If Gingrich had simply called his Alaska Caucus captains in the caucuses where he was weak, and asked them to throw their support to Santorum, just 426 votes, Santorum could have WON the Alaska primary. And likely, Gingrich wouldn’t have dropped enough to lose the delegates he got. Romney would have lost a couple of delegates though.

Now, I’m not saying GIngrich SHOULD have done this. He’s trying to win, trying to get delegates. He worked hard in Georgia to beat down Santorum so much that Santorum didn’t hit the 20% threshold — that got Gingrich 4 more delegates, and got Romney 4 more delegates, than they would have gotten if Santorum had 4000 more votes.

What I AM saying is that it is clear Gingrich is not doing “whatever he can” to stop Romney, because in the Alaska Caucus, we KNOW he could have thrown support to Santorum to stop Romney from winning — because Huckabee did so in 2008 — but Gingrich didn’t do that.
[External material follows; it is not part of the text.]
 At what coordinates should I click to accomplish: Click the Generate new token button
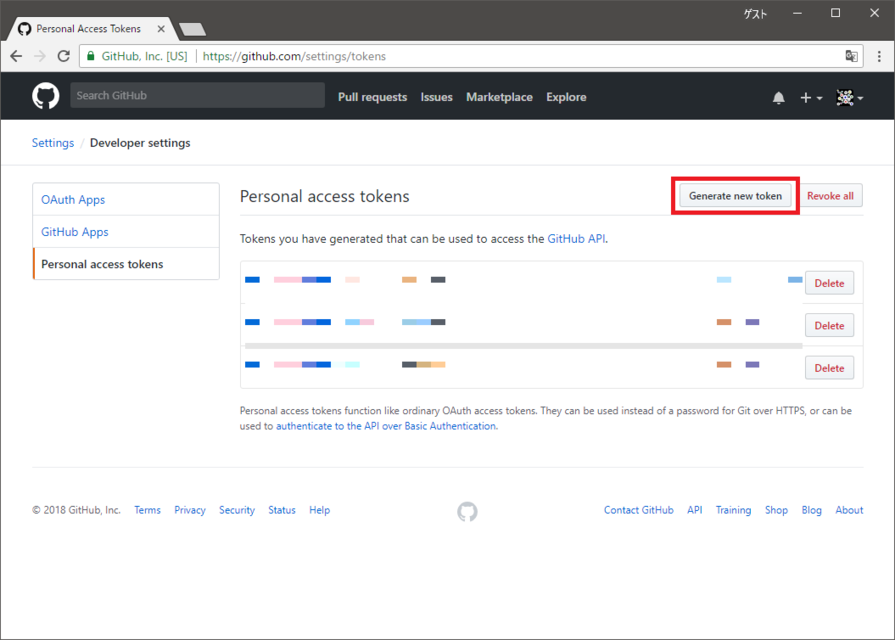tap(735, 195)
So, with all due respect, I reject your notion that Gingrich is playing some special version of the game and somehow Santorum is cheating by trying to win Alabama.

If Gingrich wins Alabama and Mississippi, Gingrich won’t win the nomination, but it will almost certainly mean Santorum won’t either.

And when it comes to the big later states, the voters aren’t going to vote to cause a brokered convention, they are going to vote to get it over, and they are going to vote for Romney, because neither Santorum nor Gingrich will have enough delegates to come close to winning.

Of course, that’s just my speculation. And frankly, I think we are at the tipping point now. But I’m not asking anybody to drop out, or to stop fighting. I’m just saying it’s absurd to attack Santorum for trying to actually win the nomination.